Here, I acknowledge Petitioner’s preferred onset is better established than one later in time,
and that temporal onset is consistent with Petitioner’s theory, despite my questions about how
reliable a timeframe it is. But because my disposition of the case mostly turns on the first Althen
prong, success in determining the third makes no difference to the outcome.
III. The Case Was Properly Decided Without a Hearing
In ruling on the record, I am choosing not to hold a hearing—a determination that the
parties largely accepted. Opp. at 1; Reply at 34. Determining how best to resolve a case is a matter
that lies generally within my discretion, but I shall explain why I determined that a hearing was
unnecessary.
Prior decisions have recognized that a special master’s discretion in deciding whether to
conduct an evidentiary hearing “is tempered by Vaccine Rule 3(b),” or the duty to “afford[] each
party a full and fair opportunity to present its case.” Hovey, 38 Fed. Cl. at 400–01 (citing Rule
3(b)). But that rule also includes the obligation of creation of a record “sufficient to allow review
of the special master’s decision.” Id. Thus, the fact that a claim is legitimately disputed, such that
the special master must exercise his intellectual faculties to decide a matter, is not itself grounds
for a trial (for if it were, trials would be required in every disputed case). Special masters are
expressly empowered to resolve fact disputes without a hearing—although they should only so act
if a party has been given the proper “full and fair” chance to prove their claim.

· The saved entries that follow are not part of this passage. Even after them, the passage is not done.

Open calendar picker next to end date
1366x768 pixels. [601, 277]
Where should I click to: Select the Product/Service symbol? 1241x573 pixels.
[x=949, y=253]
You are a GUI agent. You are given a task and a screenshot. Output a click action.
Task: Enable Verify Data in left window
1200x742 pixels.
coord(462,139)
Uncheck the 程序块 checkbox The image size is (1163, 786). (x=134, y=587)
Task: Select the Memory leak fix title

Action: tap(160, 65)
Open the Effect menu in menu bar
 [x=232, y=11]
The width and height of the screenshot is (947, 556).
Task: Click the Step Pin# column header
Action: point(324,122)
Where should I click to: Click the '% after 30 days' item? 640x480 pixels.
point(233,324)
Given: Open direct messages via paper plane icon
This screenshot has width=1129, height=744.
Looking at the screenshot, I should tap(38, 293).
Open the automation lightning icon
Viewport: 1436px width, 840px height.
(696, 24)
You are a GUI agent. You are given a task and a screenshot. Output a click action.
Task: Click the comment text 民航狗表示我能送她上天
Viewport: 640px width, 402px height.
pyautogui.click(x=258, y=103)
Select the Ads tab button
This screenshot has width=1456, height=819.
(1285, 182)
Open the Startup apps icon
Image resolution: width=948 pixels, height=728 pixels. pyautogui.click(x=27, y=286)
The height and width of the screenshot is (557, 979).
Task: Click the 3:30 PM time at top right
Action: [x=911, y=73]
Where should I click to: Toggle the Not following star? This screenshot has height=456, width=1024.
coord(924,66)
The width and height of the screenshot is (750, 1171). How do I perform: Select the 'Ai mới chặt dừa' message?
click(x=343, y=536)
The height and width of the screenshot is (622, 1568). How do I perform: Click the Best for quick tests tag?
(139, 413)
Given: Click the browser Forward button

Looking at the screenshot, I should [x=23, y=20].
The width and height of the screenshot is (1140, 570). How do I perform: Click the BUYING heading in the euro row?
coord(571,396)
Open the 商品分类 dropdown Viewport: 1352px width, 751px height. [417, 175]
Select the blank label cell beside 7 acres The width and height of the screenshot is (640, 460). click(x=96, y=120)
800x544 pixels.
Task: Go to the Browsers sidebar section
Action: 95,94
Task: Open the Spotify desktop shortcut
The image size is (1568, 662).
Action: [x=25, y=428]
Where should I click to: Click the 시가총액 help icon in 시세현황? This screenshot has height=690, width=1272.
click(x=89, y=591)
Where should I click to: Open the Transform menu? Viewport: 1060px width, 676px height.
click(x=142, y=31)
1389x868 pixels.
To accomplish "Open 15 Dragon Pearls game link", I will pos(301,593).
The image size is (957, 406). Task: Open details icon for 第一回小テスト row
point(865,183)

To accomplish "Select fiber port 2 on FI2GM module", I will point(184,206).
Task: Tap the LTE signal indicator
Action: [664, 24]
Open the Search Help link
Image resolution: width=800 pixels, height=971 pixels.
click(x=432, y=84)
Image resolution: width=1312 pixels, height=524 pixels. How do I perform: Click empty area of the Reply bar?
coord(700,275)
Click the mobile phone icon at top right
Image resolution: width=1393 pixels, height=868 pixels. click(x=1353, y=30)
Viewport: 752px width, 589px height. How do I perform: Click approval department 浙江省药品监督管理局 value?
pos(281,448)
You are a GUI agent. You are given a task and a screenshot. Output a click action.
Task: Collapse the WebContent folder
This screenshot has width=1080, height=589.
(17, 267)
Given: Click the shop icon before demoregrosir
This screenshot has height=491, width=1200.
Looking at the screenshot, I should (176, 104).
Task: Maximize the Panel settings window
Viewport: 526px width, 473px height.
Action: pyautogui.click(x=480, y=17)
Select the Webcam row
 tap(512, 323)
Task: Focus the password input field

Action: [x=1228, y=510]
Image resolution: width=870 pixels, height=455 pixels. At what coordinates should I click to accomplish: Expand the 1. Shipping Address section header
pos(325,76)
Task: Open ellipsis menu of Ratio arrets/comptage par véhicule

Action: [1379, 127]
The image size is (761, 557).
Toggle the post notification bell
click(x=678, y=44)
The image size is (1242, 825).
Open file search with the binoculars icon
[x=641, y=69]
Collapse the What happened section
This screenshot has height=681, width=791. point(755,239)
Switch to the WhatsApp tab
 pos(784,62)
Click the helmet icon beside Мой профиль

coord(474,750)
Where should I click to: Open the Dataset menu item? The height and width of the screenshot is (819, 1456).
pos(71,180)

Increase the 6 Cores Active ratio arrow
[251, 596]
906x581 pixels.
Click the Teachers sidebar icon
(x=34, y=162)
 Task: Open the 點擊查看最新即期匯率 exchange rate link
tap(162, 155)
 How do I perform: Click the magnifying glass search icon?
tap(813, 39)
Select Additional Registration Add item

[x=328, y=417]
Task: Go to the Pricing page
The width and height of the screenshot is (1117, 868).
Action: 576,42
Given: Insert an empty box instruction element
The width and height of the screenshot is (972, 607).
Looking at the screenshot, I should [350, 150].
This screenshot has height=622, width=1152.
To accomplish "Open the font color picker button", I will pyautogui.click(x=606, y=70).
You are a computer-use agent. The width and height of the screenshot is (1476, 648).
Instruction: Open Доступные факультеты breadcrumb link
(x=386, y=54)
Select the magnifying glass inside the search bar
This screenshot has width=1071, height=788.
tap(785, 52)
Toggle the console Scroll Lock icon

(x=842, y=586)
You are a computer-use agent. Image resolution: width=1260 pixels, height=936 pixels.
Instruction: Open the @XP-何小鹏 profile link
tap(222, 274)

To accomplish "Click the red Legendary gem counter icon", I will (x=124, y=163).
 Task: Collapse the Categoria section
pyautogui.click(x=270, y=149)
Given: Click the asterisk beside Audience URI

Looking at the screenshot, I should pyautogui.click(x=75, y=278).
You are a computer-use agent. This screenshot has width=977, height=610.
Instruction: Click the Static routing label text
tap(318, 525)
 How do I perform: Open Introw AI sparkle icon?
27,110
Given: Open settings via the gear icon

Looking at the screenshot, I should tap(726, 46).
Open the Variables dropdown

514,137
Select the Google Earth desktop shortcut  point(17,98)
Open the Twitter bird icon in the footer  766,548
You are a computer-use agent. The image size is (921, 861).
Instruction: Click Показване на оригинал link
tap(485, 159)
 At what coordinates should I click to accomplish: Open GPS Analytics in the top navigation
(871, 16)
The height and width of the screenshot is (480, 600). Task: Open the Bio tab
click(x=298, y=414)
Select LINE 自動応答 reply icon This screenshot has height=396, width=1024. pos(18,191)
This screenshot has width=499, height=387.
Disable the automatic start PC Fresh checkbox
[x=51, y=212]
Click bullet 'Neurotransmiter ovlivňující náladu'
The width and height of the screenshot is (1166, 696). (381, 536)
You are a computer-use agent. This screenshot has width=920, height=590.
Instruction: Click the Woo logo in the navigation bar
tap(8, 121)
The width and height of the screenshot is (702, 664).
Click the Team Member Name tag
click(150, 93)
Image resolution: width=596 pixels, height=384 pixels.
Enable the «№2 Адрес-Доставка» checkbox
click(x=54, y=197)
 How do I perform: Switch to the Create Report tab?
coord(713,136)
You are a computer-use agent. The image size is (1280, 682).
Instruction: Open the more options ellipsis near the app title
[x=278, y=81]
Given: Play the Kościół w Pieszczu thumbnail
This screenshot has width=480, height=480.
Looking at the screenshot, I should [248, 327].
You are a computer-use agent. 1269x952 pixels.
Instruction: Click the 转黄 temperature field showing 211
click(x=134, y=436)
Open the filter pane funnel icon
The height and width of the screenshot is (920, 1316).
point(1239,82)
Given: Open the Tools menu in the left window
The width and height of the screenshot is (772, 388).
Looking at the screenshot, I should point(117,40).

This claim was fairly resolved without a hearing. Despite the extensive expert report
filings, Petitioners’ causation theory did not substantively “add” new or more persuasive evidence
that would militate in favor of reconsidering my prior determinations on FluMist and narcolepsy,
and hence I did not need to hear live from the experts. Indeed, my familiarity with these arguments
and theories made a hearing even less necessary—many of the same items of literature I have
evaluated in prior cases were offered in this one as well. See, e.g., Partinen, Duffy. The most
efficient means of resolving such a case is on the papers.
35
CONCLUSION
A Program entitlement award is only appropriate for claims supported by preponderant
evidence. Here, Petitioners have not made such as showing. They are therefore not entitled to
compensation.
In the absence of a motion for review filed pursuant to RCFC Appendix B, the Clerk of the
Court SHALL ENTER JUDGMENT in accordance with the terms of this Decision. 24
IT IS SO ORDERED.
/s/ Brian H. Corcoran
Brian H. Corcoran
Chief Special Master
24
Pursuant to Vaccine Rule 11(a), the parties may expedite entry of judgment if (jointly or separately) they file notices
renouncing their right to seek review.